The Cambridge Index advanced 668.5 points or 2.3% to close at 29263.9, as seven of the top ten Index heavyweights posted weekly gains to their share prices.
Cambridge Index climbs 2.3%
Johnson Matthey, up 3.4%, announced significant strategic developments in the commercialisation of eLNO, its portfolio of leading nickel rich advanced cathode materials, which puts the company at the forefront of providing a sustainable and secure supply of cathode materials for customers.
Frontier Developments, up 0.8%, announced that Elite Dangerous: Odyssey, the highly anticipated new era for Elite Dangerous game, would be released on 19 May for Windows PC through Steam, the Epic Games Store and FrontierStore.net.
Checkit, up 14.9%, announced a new self-installation feature for automated temperature monitoring in the food industry.
Sareum, up 10.3%, in its unaudited half-yearly results for the six months ended 31 December 2020, announced that it reported nil revenue during the period. Loss before tax narrowed to £0.61m from £0.69m recorded in the same period previous year. The Directors do not intend to propose any dividend in respect of the six months ended 31 December 2020.
Tristel, up 5.2%, announced that following the exercise of options by certain employees, it has issued and allotted 45,500 new ordinary shares of 1p each in the company. Separately, today the company, in its trading update, announced that, due to the impact of COVID-19 on patient examinations, its second half sales in all markets began gradually.

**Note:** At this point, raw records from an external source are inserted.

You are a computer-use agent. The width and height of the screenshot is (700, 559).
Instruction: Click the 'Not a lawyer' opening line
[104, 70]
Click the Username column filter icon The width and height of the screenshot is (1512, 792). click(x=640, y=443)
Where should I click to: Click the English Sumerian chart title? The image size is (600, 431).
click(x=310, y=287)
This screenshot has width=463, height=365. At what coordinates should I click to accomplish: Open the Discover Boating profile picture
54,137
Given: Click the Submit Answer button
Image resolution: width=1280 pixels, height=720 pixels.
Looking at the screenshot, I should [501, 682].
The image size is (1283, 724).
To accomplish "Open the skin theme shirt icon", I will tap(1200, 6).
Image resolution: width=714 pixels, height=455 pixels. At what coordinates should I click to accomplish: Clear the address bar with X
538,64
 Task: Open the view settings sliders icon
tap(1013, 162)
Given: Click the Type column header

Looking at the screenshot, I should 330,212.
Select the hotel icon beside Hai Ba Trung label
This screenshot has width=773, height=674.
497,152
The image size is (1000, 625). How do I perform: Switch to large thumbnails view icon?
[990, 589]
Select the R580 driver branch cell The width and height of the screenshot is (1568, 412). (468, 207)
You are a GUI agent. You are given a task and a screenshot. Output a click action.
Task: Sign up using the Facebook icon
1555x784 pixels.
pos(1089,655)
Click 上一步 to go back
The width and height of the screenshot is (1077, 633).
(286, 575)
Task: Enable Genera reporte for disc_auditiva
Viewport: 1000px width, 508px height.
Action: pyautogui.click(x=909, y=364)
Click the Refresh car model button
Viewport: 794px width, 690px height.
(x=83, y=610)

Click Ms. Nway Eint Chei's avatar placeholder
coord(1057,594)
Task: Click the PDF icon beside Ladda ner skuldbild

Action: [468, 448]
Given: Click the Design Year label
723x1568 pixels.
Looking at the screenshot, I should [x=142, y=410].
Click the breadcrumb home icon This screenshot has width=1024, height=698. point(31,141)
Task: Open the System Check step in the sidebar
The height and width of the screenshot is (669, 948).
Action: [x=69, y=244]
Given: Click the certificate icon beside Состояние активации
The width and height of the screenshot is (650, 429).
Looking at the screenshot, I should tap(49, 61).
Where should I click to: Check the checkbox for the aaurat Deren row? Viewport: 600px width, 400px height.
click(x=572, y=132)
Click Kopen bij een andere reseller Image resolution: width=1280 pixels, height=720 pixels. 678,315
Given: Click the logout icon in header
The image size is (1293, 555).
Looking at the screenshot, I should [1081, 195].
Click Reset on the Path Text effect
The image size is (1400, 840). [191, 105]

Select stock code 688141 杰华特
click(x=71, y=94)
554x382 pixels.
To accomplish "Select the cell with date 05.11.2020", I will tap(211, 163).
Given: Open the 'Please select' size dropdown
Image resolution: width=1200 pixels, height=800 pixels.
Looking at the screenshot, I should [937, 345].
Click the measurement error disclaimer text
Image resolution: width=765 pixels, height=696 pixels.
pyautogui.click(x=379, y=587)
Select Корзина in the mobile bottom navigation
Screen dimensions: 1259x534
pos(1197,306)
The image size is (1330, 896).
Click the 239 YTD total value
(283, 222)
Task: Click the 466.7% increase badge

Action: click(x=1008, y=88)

Kier Group, down 3%, in its interim results, announced that group revenues dropped to £1,617.1m from £1,819.2m recorded in the same period a year ago. No interim or final dividends have been declared during the period (six months ended 31 December 2019: £nil, year ended 30 June 2020: £nil).
Bango, down 5.3%, announced today that it has published the notice of the 2021 Annual General Meeting (AGM) and the Annual Report on the Bango website. The AGM will be held at 14:00 on 26 May 2021 at Clayton Hotel, 27-29 Station Road, Cambridge, CB1 2FB.
UK markets ended mostly lower last week, amid fears that surging coronavirus cases around the globe could slow economic growth. On the data front, Britain’s unemployment unexpectedly fell for a second consecutive month in the three months to February, helped by the government’s furlough programme, while the nation’s inflation accelerated in March, driven by rise in prices of clothing and oil. Additionally, house prices climbed at its fastest pace since 2014 in February, amid low mortgage rates and stamp duty holiday, while retail sales jumped in March, as easing of coronavirus lockdown restrictions lifted consumer spending. Moreover, UK’s services and manufacturing activity gained momentum in April. The FTSE 100 index dropped 1.2% to settle at 6938.6, while the FTSE techMARK 100 index lost 0.6% to end at 6754. Meanwhile, the FTSE AIM 100 index rose 1.3% to close at 6273.5.
US markets ended lower in the previous week, amid concerns over rising Covid-19 infections and amid reports that US President Joe Biden is planning to double capital gains tax. On the macro front, US weekly jobless claims dropped to a 13-month low in the week ended 16 April 2021, indicating signs of recovery in the labour market, whereas existing home sales fell to a seven-month low in March, due to shortage of properties, higher home and rising mortgage rates. Moreover, the nation’s manufacturing and services activity picked up in April, while new home sales climbed more than expected in March.
Additionally, the nation’s leading economic index jumped much more than expected in March, while the Chicago Fed National Activity Index rebounded in March. The DJIA index fell 0.5% to end at 34043.5, while the NASDAQ index lost 0.3% to close at 14016.8.